I’m with Philip Pulman on this. In a recent interview in The Guardian to promote his latest book, The Secret Commonwealth, he pleasingly berates the functionalists who are currently having a moment in the sun at the expense of school children across the UK. Their niggardly focus on the naming of parts and their slavish insistence that the main function of a piece of writing is to show off the writer’s grasp of the full range of punctuation is rightly blasted. But he is also very interesting on the notion of planning. It’s right at the end of the interview (link below). Have a look.

https://www.theguardian.com/global/2019/sep/29/philip-pullman-i-am-a-citizen-and-a-writer

What I’ve discovered over the past nearly three years is that the planning process for fiction does exist, but that it is bespoke to the writer. I’ll tell you what works for me. It might work for some kids and some other adults, but there’s no guarantee.

The impulse to write comes, for me, from a very strong image of a situation. It could be anything – an atmosphere, a dilemma, a relationship, a texture. From that a story emerges. First the characters and their relationships. Then the skeleton of the plot. Then the next layer of characters. In the course of that process, the story and the subplot start to take roots, but as gardeners everywhere will know, plants are unruly beasts and go where they want. So the vivid image of the starting point, (which may not end up as the start of the story at all) is accompanied by a strong sense of the end point. As a writer, I know where the thing is headed, I’m just open to the route we take. There may be a couple of other definite waypoints (or Vias as the SATNav would have it). Other vivid scenes that have to be navigated around. And no, despite the scornful reaction of some of my friends when discussing this, this is not just a pretentious version of making it up as you go along. It’s surrendering yourself to the process. The act of writing generates ideas that are generally better than those produced by the act of thinking.

When I started the process of trying to write fiction, I read a piece by D B C Pierre, the Canadian author, on starting to write. It was extremely helpful, particularly his metaphor of compost, of all things. Just write, he advised. Enjoy the sense of your growing wordcount. At some stage you will hit a critical point where, like compost heap, you will have accumulated enough copy for it to start to react, to spontaneously breakdown in a process of decomposition, producing something entirely other than that which you started with. And then eventually, when it seems as if you have written something that you are pleased with, that means something to you, that you would like to read, you can begin the real work, the hard work of turning all of that compost into something that somebody else might conceivably want to read as well.

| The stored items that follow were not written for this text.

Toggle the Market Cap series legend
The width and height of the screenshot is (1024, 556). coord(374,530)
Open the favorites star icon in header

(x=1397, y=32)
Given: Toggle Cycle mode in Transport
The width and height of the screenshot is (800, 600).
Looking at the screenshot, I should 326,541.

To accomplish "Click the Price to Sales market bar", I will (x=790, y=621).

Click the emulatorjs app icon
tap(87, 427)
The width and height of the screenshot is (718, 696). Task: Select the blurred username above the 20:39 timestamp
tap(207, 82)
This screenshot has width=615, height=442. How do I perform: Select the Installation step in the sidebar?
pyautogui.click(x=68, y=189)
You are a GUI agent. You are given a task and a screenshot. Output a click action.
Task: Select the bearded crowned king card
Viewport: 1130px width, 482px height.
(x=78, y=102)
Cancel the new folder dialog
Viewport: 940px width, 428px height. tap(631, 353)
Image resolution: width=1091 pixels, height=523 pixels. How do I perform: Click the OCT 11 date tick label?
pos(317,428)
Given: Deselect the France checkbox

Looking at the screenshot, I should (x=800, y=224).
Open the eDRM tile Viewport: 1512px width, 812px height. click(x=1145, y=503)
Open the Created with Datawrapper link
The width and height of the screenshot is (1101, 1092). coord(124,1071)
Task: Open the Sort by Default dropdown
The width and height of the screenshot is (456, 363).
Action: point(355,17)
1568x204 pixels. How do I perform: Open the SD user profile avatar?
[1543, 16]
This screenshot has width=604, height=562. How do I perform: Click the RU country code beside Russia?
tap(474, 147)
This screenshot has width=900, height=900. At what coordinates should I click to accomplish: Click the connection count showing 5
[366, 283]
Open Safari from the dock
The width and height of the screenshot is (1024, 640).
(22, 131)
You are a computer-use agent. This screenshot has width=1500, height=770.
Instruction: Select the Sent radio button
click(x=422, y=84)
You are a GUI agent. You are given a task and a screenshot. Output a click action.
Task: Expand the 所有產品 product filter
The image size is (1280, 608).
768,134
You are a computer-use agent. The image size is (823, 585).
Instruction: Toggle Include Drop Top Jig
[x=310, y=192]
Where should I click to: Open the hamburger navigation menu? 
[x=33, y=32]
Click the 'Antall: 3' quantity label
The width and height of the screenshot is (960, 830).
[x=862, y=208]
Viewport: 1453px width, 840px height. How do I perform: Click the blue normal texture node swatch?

And so it has proved. From a strong image, a sense of the resolution, and a couple more luminous scenes en route, fiction has emerged, almost without my agency, and certainly without detailed planning. And how I wish I could go back and rethink all of those well-meaning lessons on students  planning their writing. Because, unfortunately, they are still saddled with the insanity of having to produce some piece of “Creative” writing in about 45 minutes of exam silence. And that means English teachers have a moral responsibility to prepare them to do it as well they can.

So what practical lessons do I glean from this revelation? I still teach English, as well as writing myself, and I still desperately want my students to do well. I keep it much simpler now and focus on those key elements:

  • An arresting scene, full of texture and atmosphere. Often the opening paragraph.
  • Two or three characters, their relationships and potential conflict
  • A final resolution. Even a last paragraph to work towards, a pole star to help them steer the ship
  • A balance between description and dialogue.
  • Avoid back story
  • Show not Tell

And then, the last piece of advice to be ringing in their ears as they enter the exam hall: Let the writing take you where it will, as long as you reach that last paragraph. And it’s still a nonsense, to ask children to write creatively in these conditions, as a means of ranking them. It will produce a lot of stuff that wasn’t worth their bother: formulaic, trite, cliched. Perfectly suited to an exam devised on exactly the same lines. But at least they might enjoy it a little more and not be too worried about synthesis and sequencing.

And some of them might, just might, want to keep writing.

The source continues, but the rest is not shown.